Se sei molto depresso potrai: avere la tua dolce morte… Nel Canton Ticino ora è possibile, ci pensano le associazioni Exit e Dignitas


Roma. Il depresso grave, l’ansioso o il fobico sociale che manifestino in modo reiterato la volontà di morire, purché considerati irrecuperabili da apposita perizia stilata da almeno due specialisti, potranno, da ora in poi, ricorrere all’associazione Exit o alla sua consorella Dignitas, ma anche all’aiuto di un amico, di un parente o del vicino di casa, per farsi aiutare a organizzare il proprio suicidio “assistito”.

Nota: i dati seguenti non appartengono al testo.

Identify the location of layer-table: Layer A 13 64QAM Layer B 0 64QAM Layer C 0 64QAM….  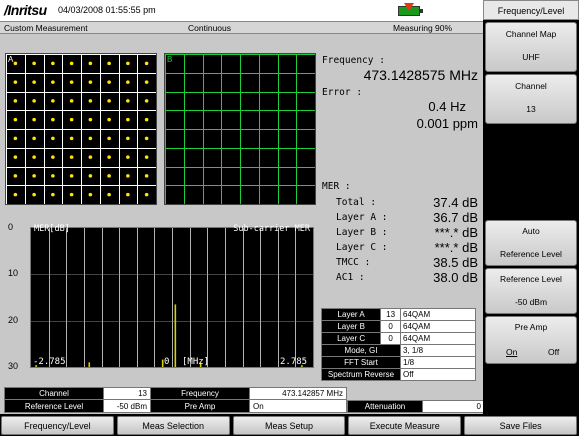
(398, 344).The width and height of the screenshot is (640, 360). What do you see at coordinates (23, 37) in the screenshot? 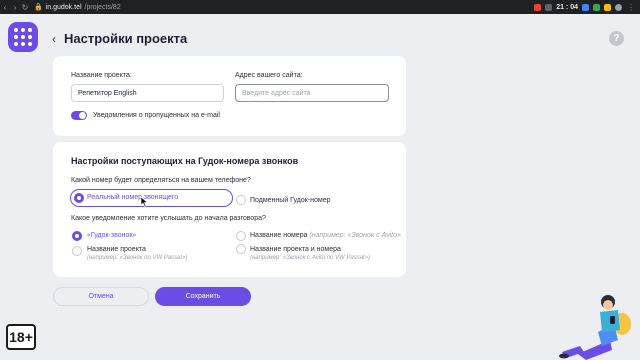
I see `apps-grid-icon` at bounding box center [23, 37].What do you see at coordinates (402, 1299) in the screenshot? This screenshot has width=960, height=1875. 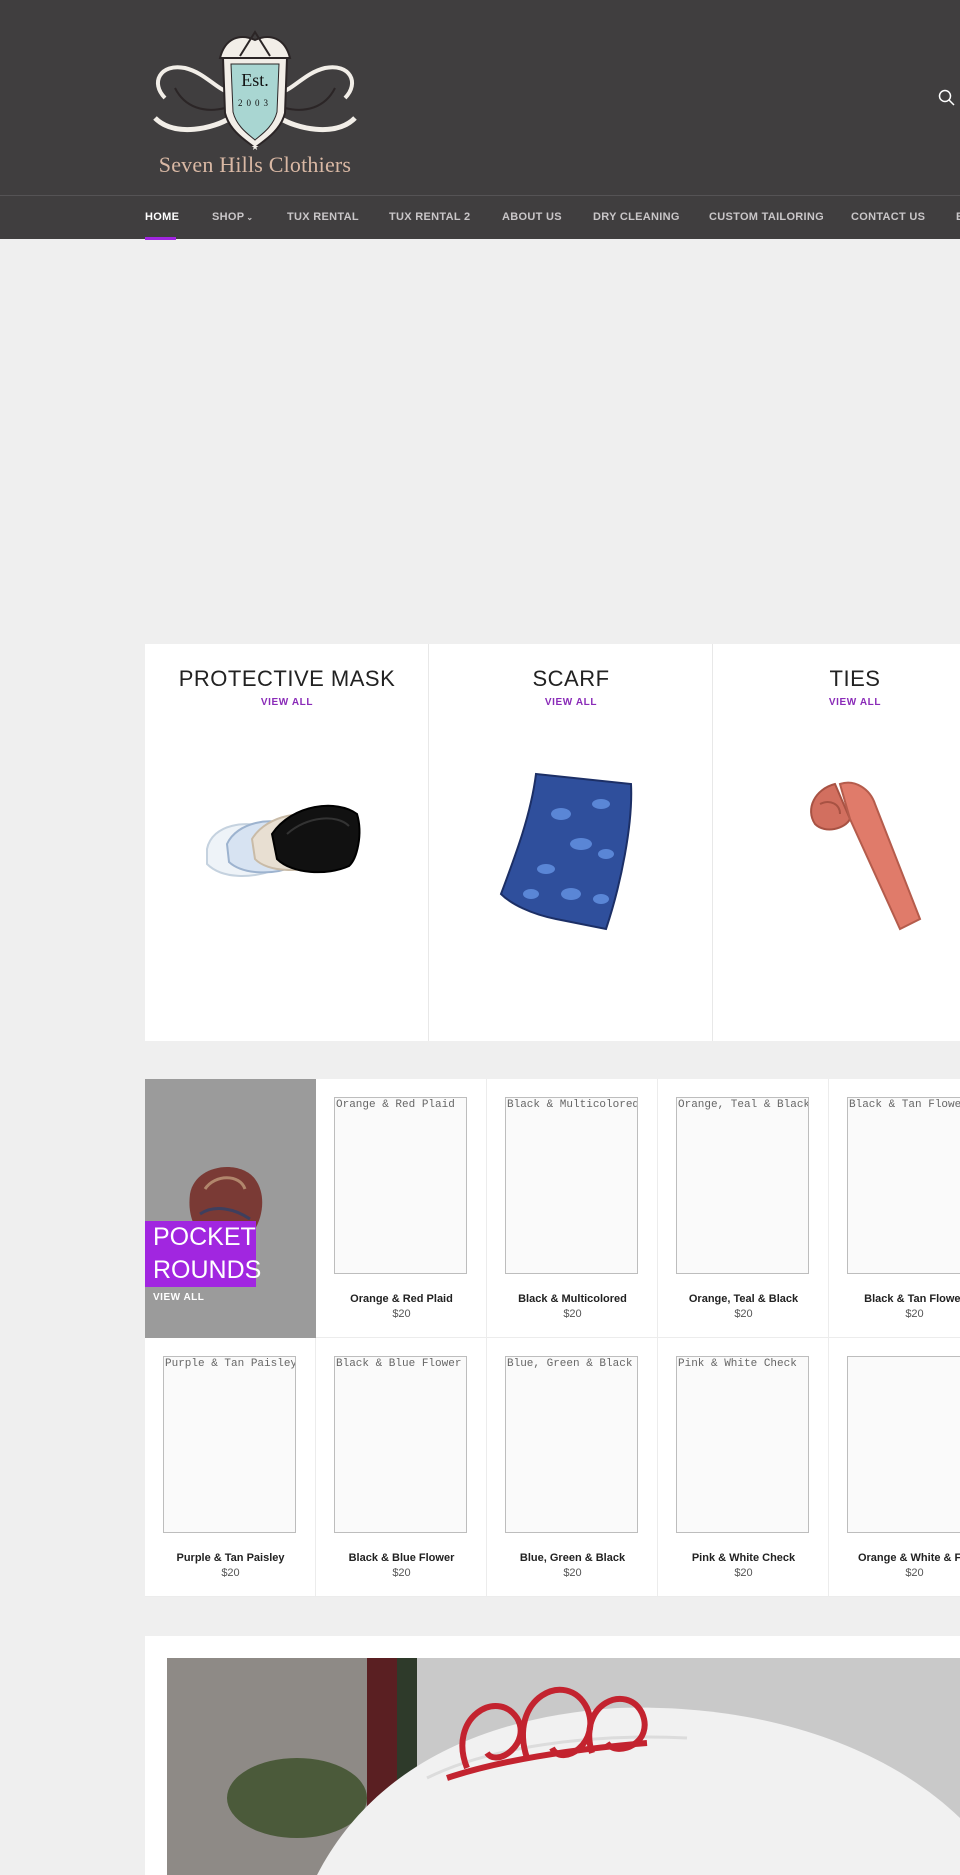 I see `product-title: Orange & Red Plaid` at bounding box center [402, 1299].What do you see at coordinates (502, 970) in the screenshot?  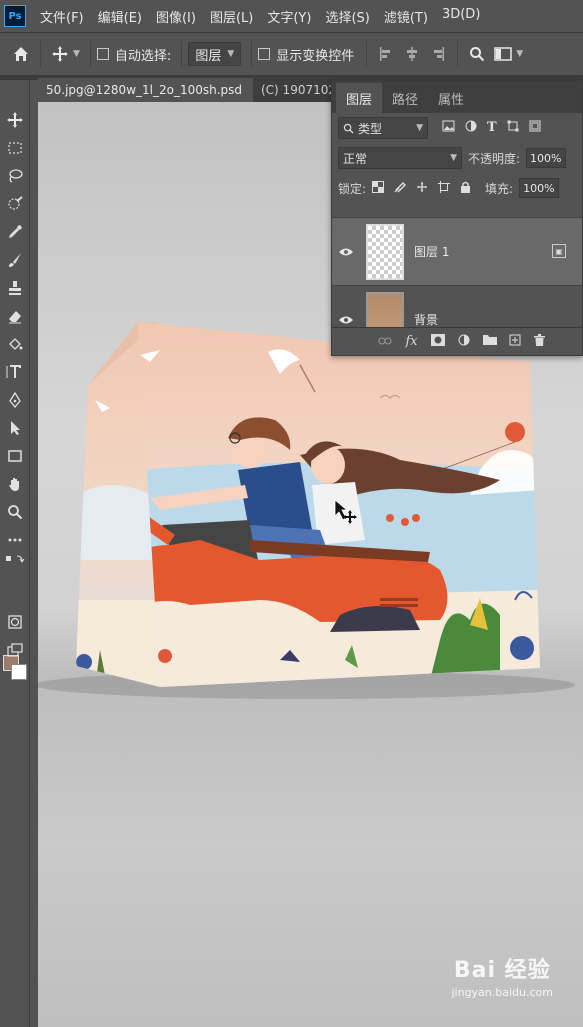 I see `watermark-brand: Bai 经验` at bounding box center [502, 970].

Succede in Svizzera, nel Canton Ticino, ed è un altro tabù caduto rovinosamente sul terreno del governo etico della vita e della morte. Finora si è quasi sempre parlato di eutanasia per i malati terminali, per chi non riesce a godere di una “qualità” accettabile di vita, si è dibattuto dei limiti e della liceità di una pratica che in Olanda ora è prevista anche per i bambini, su richiesta dei genitori (in dispregio palese, peraltro, del principio che l’eutanasia sarebbe un omaggio all’autonoma volontà del paziente).

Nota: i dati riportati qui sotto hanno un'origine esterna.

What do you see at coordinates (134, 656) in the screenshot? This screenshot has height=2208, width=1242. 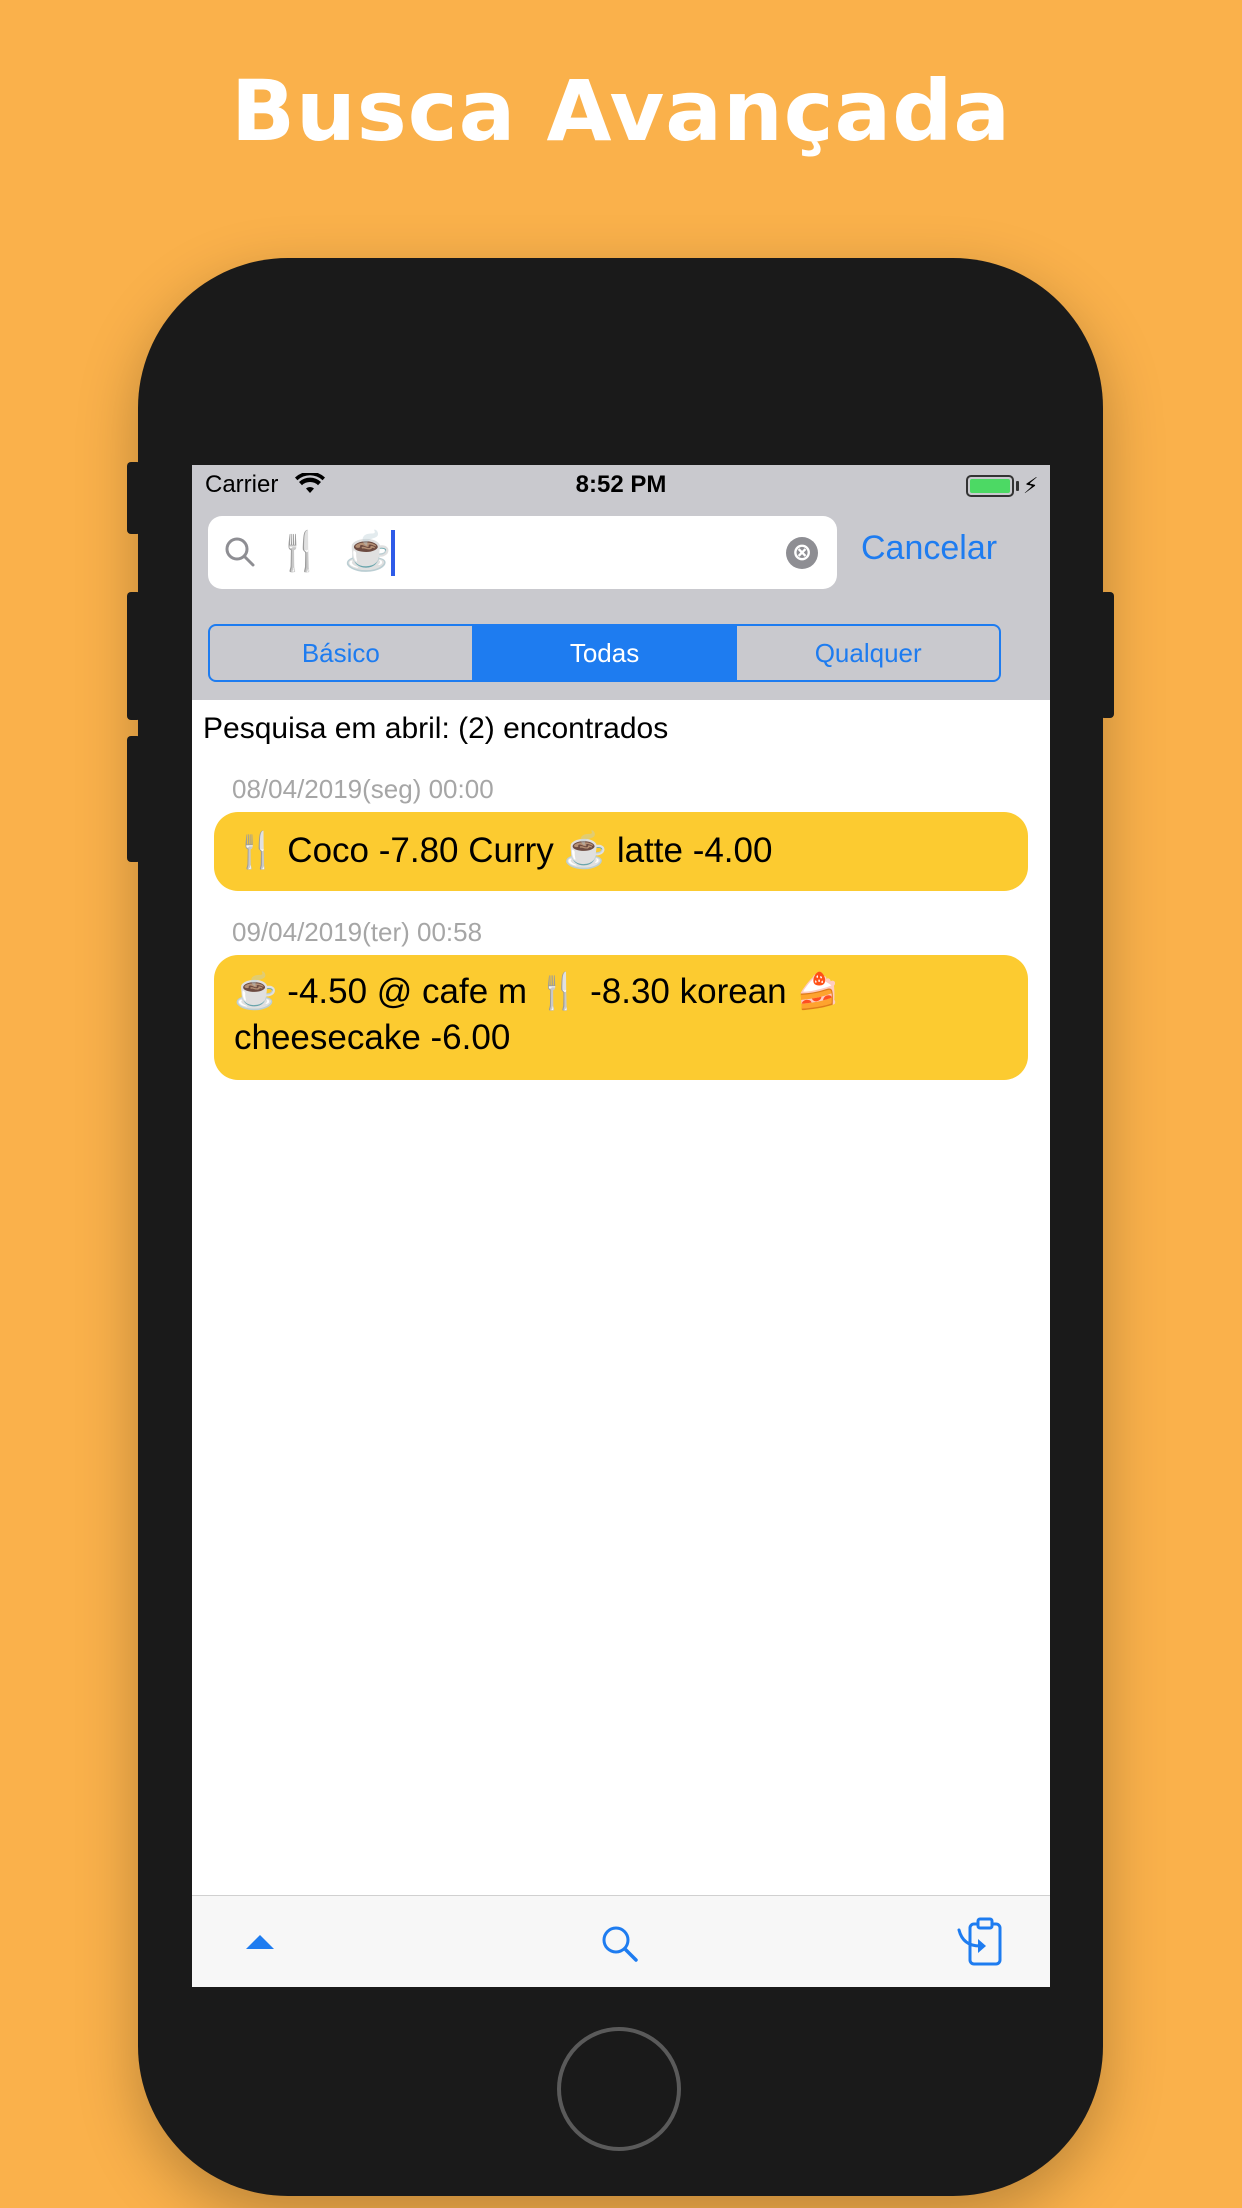 I see `volume-up-button` at bounding box center [134, 656].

La notizia che arriva da Lugano, ripresa ieri in una corrispondenza del Giornale, rappresenta però qualcosa di diverso, di più inquietante ancora, e le informazioni
che la corredano contribuiscono a renderla assurdamente sinistra e surreale.


 Si dice che l’associazione Exit ha deciso, contrariamente a quanto stabilito fino a oggi, dicominciare a fornire “aiuto al suicidio” anche ai depressi gravi e a certi malati psichici, purché ne sia accertata la piena capacità di intendere e di volere. Cosa che, di per sé, già appare come una bella contraddizione, visto che la sofferenza psichica mette una seria ipoteca sulla lucidità e sulla consapevolezza della persona che chiede di morire e che sostiene di desiderarlo.
Sarebbe anche interessante sapere che cosa autorizzerà gli specialisti della mente a considerare irreversibile, e quindi eliminabile solo con la soppressione di chi lo prova, un dolore psichico, e come saranno misurati i parametri della sua insopportabilità.
Si aggiunge pure che chi fornirà assistenza al suicidio non dovrà trarre in alcun modo vantaggi dalla morte dell’assistito, men che mai di tipo materiale. Non deve aspettarsi di ereditare, tanto per dirne una, altrimenti sarà lecito dubitare del suo disinteresse nella faccenda. Ma non si forniscono delucidazioni in merito all’eventualità, per esempio, che un solerte assistente sogni di subentrare come inquilino nell’appartamento dell’assistito depresso.
Umorismo macabro e involontario a parte, già da un anno il Canton Ticino aveva approvato il protocollo Exit di “aiuto al suicidio”, soprattutto per anziani soli nelle case di riposo. Esseri deboli e sofferenti, ma non necessariamente malati terminali. Per questo, quando la cosa fu decisa, ci fu chi (soprattutto associazioni di assistenza: ma alla vita, non alla morte) obiettò che la possibilità del suicidio assistito potesse generare una forma di pressione psicologica su persone fragili, magari già convinte di essere di peso alla propria famiglia e mortificate a causa di ciò. D’altra parte, si fece notare come la legislazione elvetica fin dagli inizi del secolo scorso prevedesse l’impunità per chi aiutasse attivamente, non solo con comportamenti omissivi, chi avesse reiteratamente e consapevolmente manifestato la volontà di suicidarsi. Le motivazioni dell’aspirante suicida erano considerate praticamente irrilevanti: potevano essere motivi d’onore, per esempio, o altri motivi di carattere morale.


Su quel terreno giuridicamente favorevole arriva ora la canonizzazione del ruolo di Exit e Dignitas, Asl alla rovescia di una opinabile “pietà” e del diritto all’autodeterminazione.


Ma è sempre l’Olanda ad aver tracciato il solco. Nel 1994, una signora chiese di morire perché incapace di sopportare il dolore provocato dal divorzio dal marito e dalla morte dei due figli. All’epoca, il Consiglio superiore olandese giudicò insopportabili quelle sofferenze e autorizzò l'”eutanasia”. Ma fino a che punto è lecito chiamarlo così? E possiamo chiamare “eutanasia” anche il suicidio autorizzato e assistito dal medico di famiglia di cui fu protagonista il senatore olandese Edward Brogersma, ottantaseienne non indigente, non gravemente malato ma semplicemente stufo degli acciacchi, della solitudine e dei limiti imposti dalla tarda età?